You are viewing a plain text version of this content. The canonical link for it is here.
Posted to user@flume.apache.org by Simone Roselli <si...@plista.com> on 2016/01/06 17:33:55 UTC

Spooldir needs a Kafka topic defined in the agent.conf

Hi,

I'm having trouble configuring a spooldir source using the Kafka sink

In Flume-NG I can use the Kafka sink without specify a topic name in the agent.conf, since the event contains this topic name in the headers.

Things look different using the spooldir source. If you don't provide a topic name in agent.conf, it will only try a default one (default-flume-topic).

Is there a way to force spooldir source using the topic name in the headers?

ps: I'm using Spooldir with the AVRO deserialization; no other particular configuration. "fileHeader" is set as "true"


Many thanks


Simone Roselli
ITE Sysadmin
simone.roselli@plista.com
http://www.plista.com

Re: Spooldir needs a Kafka topic defined in the agent.conf

Posted by Simone Roselli <si...@plista.com>.
Hi,

I'll try to be as clear as I can:

I'm using

 * 2 source = thrift, *spooldir*
 * 1 sink = kafka (no topic names configured in the agent.conf)
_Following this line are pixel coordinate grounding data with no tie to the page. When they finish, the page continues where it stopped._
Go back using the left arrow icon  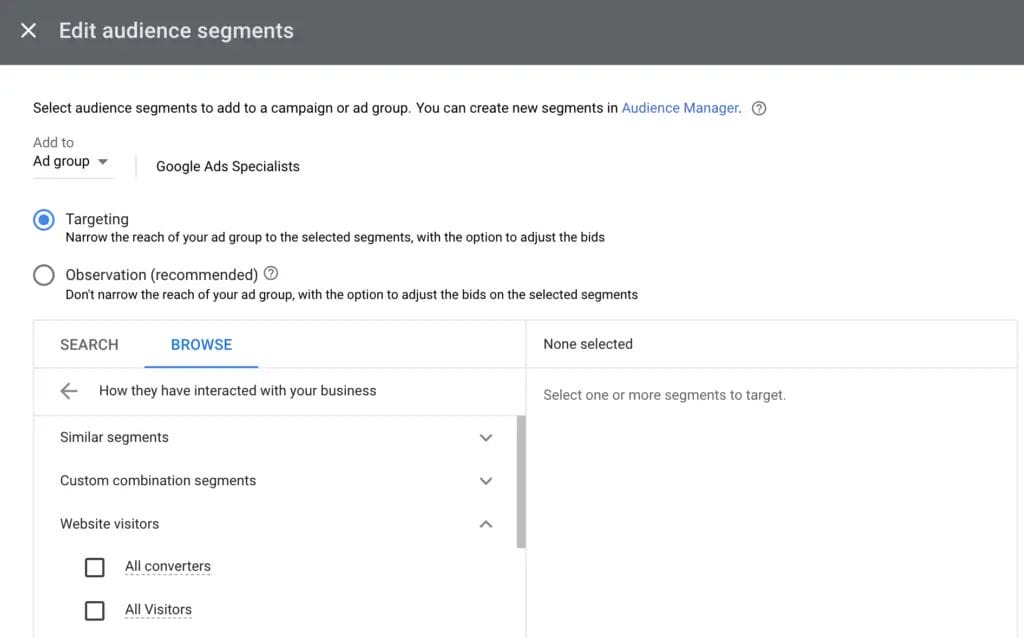(x=69, y=391)
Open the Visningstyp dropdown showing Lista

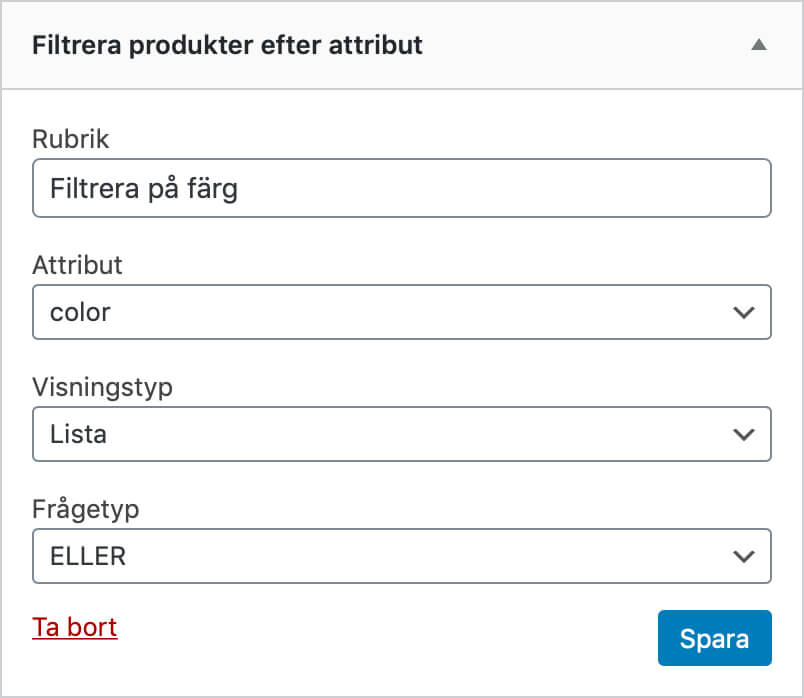pyautogui.click(x=400, y=434)
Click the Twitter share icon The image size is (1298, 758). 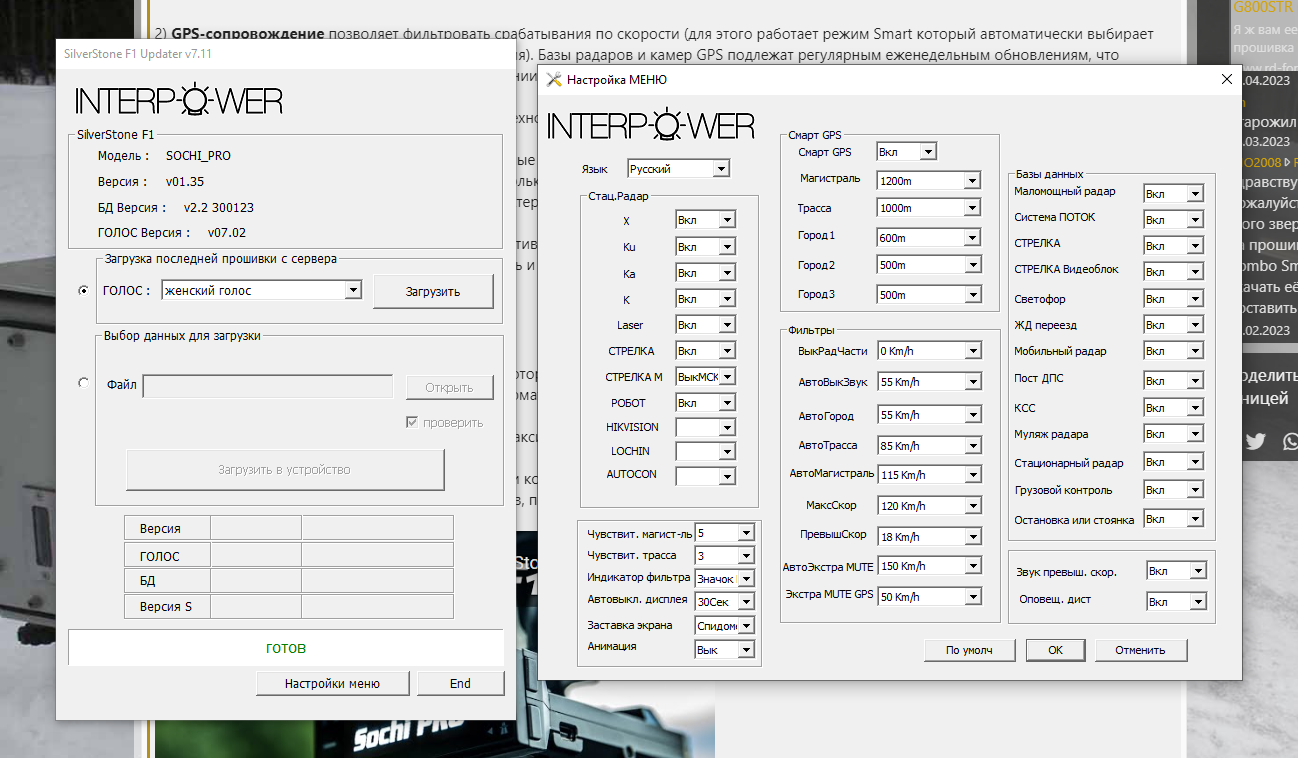pyautogui.click(x=1255, y=441)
How events are sent to the proper topic?

Thrift writes a topic name (x) into the event's headers, then events are directly sent to kafka/x

When a Thrift event for some reasons is not sent, it is collected in a directory, /backup. Periodically, we move those events from /backup to the /spooldir

Instead of sending events to kafka/x, the spooldir source tries to send events to a "default-flume-topic"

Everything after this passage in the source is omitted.